La seule fois où Jésus vit son père fâché contre lui fut cette nuit-là dans leur chambre à l’auberge quand, au cours de leur discussion, le garçon oublia les préceptes juifs au point de suggérer de rentrer chez eux et de travailler à construire un amphithéâtre à Nazareth. Lorsque Joseph entendit son fils ainé exprimer des sentiments si peu juifs, il perdit son calme habituel, saisissant Jésus par les épaules, il s’écria avec colère : « Mon fils, ne me laisse jamais plus t’entendre exprimer une aussi mauvaise pensée tant que tu vivras. » Jésus fut stupéfait de la manifestation d’émotion de son père. Jamais auparavant il ne lui avait été donné de ressentir personnellement l’impact d’indignation de Joseph ; il en fut étonné et choqué au-delà de toute expression. Il répondit simplement : « Très bien mon père, il en sera fait ainsi. » Jamais plus, tant que son père vécut, le garçon ne fit même la plus petite allusion aux jeux et autres activités athlétiques des Grecs.
Plus tard, Jésus vit l’amphithéâtre grec à Jérusalem et apprit combien ces choses étaient haïssables du point de vue juif. Il s’efforça néanmoins, pendant toute sa vie, d’introduire l’idée de saine récréation dans ses plans personnels, et aussi dans le programme ultérieur des activités régulières de ses douze apôtres, dans toute la mesure où les habitudes juives le permettaient.

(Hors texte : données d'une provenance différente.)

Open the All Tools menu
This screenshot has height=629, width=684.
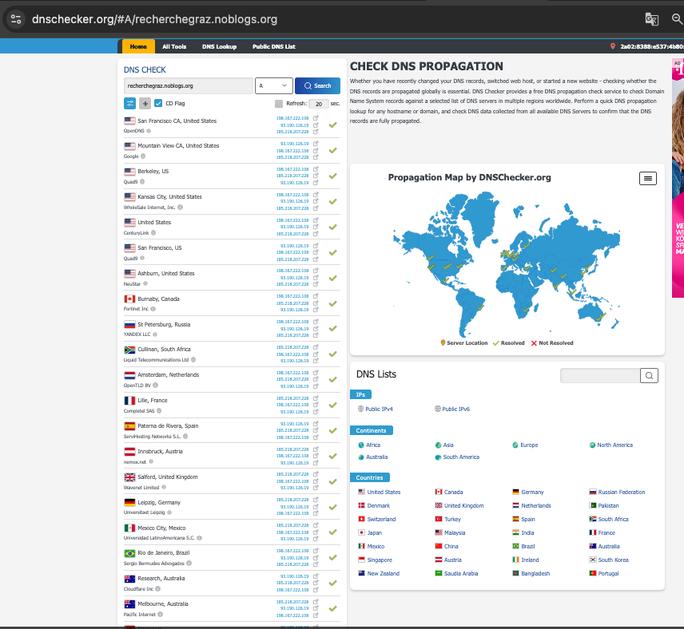(174, 46)
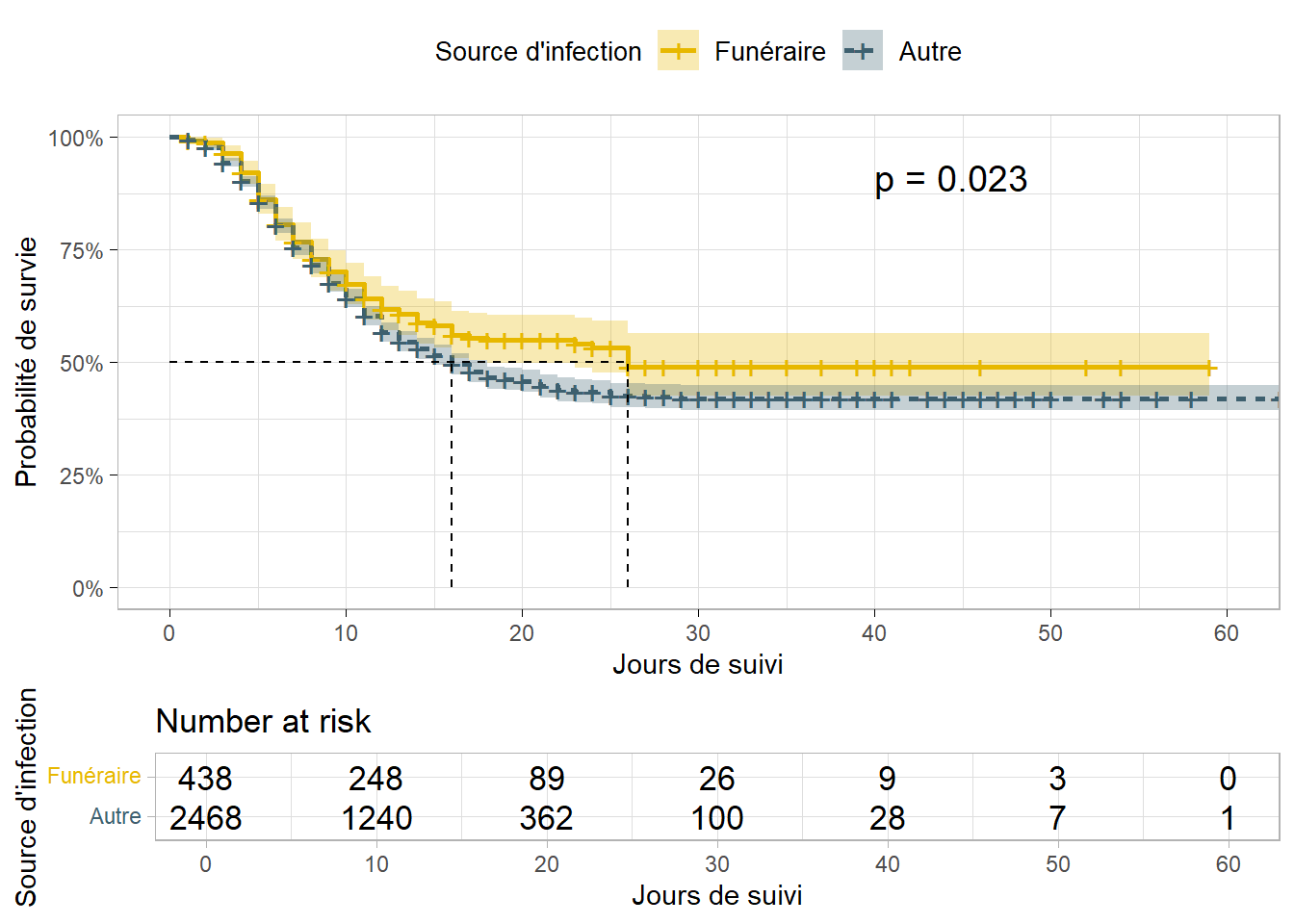Click the 100% y-axis label
Image resolution: width=1294 pixels, height=924 pixels.
pyautogui.click(x=76, y=139)
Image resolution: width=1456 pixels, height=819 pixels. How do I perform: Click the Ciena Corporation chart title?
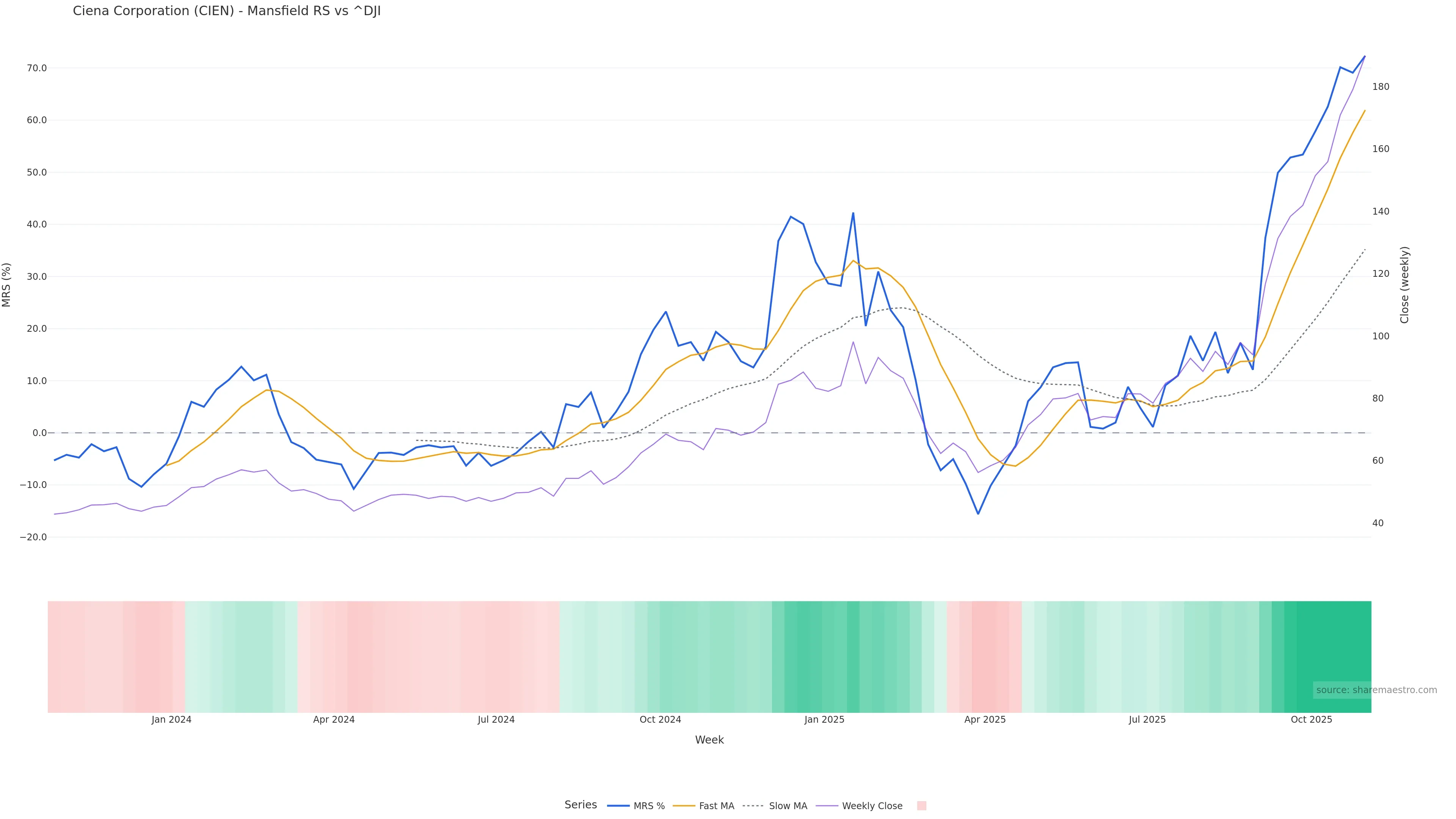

À la fin de cette onzième année, Jésus était un jeune garçon vigoureux, bien développé, modérément enjoué et assez gai, mais, à partir de là, il tendit de plus en plus à passer par des périodes de profondes méditations et de sérieuses contemplations. Il était beaucoup porté à réfléchir pour savoir comment il devait remplir ses obligations familiales et en même temps obéir à l’appel de sa mission envers le monde. Il avait déjà compris que son ministère ne devait pas se limiter à l’amélioration du peuple juif.